12. The method of claim 11, wherein the plurality of assessment indicators includes a primary indicator that is a confidence indicator and at least one secondary indicator that is used as a tie-breaking indicator.

13. The method of any of claims 1 to 12, wherein the plurality of AI models comprises a plurality of unique model configurations, wherein each model configuration comprises a model type, a model architecture, and one or more preprocessing methods.

14. The method of claim 13, wherein the one or more pre-processing methods comprise segmentation, the plurality of AI models comprising at least one AI model applied to an undivided image and at least one AI model applied to a segmented image.

15. The method of claim 13, wherein the one or more pre-processing methods comprise one or more computer vision pre-processing methods.

16. The method of any of claims 1 to 15, wherein the validation dataset is a healthcare dataset comprising a plurality of healthcare images.

17. A computing system comprising one or more processors, one or more memories, and a communication interface, wherein the one or more memories hold the following instructions: the instructions are for configuring the one or more processors to computationally generate an Artificial Intelligence (AI) model according to the method of any one of claims 1 to 16.

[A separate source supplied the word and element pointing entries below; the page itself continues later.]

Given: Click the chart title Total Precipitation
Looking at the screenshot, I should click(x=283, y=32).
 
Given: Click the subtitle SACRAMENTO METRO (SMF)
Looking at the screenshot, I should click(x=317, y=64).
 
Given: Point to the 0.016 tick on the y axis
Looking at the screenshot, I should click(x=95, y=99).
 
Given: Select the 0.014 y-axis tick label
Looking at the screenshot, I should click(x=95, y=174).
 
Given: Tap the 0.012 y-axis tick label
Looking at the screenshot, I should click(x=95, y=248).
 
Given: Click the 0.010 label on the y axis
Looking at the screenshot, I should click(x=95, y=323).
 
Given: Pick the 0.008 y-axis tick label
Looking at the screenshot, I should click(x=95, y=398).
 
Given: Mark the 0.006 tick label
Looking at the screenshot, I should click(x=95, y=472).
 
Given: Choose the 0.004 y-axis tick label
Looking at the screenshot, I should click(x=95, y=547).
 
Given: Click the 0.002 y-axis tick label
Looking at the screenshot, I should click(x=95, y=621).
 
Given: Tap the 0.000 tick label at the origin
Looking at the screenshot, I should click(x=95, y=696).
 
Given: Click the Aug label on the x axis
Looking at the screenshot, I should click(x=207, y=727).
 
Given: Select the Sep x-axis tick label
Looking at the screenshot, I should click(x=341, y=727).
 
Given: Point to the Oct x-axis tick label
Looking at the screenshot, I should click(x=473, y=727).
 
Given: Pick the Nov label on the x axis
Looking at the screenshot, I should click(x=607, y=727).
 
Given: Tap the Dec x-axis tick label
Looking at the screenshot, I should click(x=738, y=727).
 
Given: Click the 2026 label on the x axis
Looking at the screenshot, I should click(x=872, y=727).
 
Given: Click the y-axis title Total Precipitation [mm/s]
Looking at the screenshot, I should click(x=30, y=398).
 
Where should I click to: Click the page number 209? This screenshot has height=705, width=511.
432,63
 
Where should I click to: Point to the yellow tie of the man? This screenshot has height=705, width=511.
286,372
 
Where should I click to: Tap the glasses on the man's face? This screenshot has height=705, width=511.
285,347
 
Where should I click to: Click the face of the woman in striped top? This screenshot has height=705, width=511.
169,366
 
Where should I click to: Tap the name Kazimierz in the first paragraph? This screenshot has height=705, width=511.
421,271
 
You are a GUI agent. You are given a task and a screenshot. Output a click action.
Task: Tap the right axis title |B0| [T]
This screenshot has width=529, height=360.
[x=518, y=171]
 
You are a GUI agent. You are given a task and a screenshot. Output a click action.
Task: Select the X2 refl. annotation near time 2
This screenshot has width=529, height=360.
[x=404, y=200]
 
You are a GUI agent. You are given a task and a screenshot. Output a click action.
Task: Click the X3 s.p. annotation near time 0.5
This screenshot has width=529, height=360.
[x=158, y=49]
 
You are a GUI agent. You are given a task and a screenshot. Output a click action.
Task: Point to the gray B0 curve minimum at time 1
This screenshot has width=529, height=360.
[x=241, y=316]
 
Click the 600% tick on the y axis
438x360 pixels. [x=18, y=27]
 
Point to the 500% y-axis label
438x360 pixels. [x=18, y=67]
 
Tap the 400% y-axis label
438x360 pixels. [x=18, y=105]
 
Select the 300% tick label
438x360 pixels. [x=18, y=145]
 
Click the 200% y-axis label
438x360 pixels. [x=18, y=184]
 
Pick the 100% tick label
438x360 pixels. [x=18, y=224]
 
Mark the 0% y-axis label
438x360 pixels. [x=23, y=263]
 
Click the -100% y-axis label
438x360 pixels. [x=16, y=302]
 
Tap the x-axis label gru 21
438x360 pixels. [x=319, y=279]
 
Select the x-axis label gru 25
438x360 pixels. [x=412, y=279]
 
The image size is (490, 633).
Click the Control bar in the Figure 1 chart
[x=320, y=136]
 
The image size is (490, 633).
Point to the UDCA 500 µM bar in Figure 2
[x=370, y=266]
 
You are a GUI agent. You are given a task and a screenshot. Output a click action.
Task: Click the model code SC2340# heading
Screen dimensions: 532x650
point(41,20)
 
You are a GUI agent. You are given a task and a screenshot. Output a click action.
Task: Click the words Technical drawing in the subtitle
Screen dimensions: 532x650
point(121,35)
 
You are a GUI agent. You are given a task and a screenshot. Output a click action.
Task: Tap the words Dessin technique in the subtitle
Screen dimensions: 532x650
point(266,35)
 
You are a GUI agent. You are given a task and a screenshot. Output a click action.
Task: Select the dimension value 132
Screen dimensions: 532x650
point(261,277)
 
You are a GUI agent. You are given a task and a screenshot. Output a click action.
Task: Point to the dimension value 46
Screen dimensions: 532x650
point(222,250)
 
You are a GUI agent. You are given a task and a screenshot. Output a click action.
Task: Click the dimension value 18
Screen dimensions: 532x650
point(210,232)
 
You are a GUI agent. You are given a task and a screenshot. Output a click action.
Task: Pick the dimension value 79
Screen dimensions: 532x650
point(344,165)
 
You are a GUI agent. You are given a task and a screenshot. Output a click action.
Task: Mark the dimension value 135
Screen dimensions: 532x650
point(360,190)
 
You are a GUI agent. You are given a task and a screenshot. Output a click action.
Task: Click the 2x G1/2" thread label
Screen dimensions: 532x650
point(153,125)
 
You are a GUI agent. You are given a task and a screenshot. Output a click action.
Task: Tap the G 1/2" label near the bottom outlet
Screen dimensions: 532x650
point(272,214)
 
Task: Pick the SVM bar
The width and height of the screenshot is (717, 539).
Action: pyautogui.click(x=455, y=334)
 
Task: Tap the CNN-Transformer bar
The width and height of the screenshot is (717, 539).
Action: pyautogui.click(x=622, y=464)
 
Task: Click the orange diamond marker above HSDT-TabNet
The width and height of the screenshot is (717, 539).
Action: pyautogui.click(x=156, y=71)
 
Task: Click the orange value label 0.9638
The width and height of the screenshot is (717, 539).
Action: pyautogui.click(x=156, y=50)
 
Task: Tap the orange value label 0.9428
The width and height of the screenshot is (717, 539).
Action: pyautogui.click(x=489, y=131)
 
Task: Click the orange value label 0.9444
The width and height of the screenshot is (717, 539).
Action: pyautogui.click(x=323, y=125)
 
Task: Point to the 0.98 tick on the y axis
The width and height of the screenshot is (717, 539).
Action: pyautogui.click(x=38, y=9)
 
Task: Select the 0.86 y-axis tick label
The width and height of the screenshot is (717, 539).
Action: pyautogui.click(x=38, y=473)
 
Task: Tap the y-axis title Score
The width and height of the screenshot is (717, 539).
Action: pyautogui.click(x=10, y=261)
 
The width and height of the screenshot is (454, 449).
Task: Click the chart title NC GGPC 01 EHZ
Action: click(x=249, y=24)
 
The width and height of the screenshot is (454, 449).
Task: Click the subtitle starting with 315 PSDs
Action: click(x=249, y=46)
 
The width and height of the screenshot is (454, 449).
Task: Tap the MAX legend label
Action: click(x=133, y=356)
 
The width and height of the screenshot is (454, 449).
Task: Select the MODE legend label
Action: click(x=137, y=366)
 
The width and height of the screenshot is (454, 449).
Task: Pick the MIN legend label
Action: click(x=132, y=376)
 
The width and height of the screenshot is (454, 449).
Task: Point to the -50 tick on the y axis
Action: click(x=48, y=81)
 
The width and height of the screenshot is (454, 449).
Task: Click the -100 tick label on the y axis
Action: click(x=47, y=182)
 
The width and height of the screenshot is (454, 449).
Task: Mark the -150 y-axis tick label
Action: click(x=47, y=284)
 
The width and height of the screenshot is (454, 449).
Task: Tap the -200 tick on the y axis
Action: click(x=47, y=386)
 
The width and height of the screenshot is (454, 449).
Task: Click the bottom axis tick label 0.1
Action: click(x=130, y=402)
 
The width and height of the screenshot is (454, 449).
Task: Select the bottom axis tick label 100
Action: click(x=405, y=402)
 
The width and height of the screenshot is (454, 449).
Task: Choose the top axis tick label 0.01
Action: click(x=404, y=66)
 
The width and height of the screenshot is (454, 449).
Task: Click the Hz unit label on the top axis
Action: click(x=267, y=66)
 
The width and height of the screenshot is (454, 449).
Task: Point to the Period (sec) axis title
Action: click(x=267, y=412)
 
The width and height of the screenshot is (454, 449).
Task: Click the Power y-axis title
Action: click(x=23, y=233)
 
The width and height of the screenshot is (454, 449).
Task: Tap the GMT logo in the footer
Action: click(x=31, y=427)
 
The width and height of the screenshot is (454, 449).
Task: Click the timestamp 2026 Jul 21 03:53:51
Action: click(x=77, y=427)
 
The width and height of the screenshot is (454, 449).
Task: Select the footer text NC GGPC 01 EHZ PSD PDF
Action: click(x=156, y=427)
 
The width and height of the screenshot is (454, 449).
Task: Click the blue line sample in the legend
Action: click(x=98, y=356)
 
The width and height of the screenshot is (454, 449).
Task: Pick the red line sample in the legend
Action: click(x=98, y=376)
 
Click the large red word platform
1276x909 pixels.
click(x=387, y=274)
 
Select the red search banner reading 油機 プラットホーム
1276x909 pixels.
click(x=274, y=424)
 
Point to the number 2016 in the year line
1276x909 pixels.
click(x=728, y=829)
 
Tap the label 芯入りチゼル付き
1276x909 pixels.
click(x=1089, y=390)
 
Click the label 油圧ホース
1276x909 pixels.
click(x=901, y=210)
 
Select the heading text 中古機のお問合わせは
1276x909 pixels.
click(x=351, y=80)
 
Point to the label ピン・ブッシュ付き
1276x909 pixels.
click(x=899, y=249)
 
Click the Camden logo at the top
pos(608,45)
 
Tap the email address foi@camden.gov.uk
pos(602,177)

18. A computing system comprising one or more processors, one or more memories, and a communication interface, wherein the one or more memories are configured to hold an AI model trained using the method of any of claims 1-16, and the one or more processors are configured to receive input data via the communication interface, process the input data using the held AI model to generate a model result, and the communication interface is configured to send the model result to a user interface or a data storage device.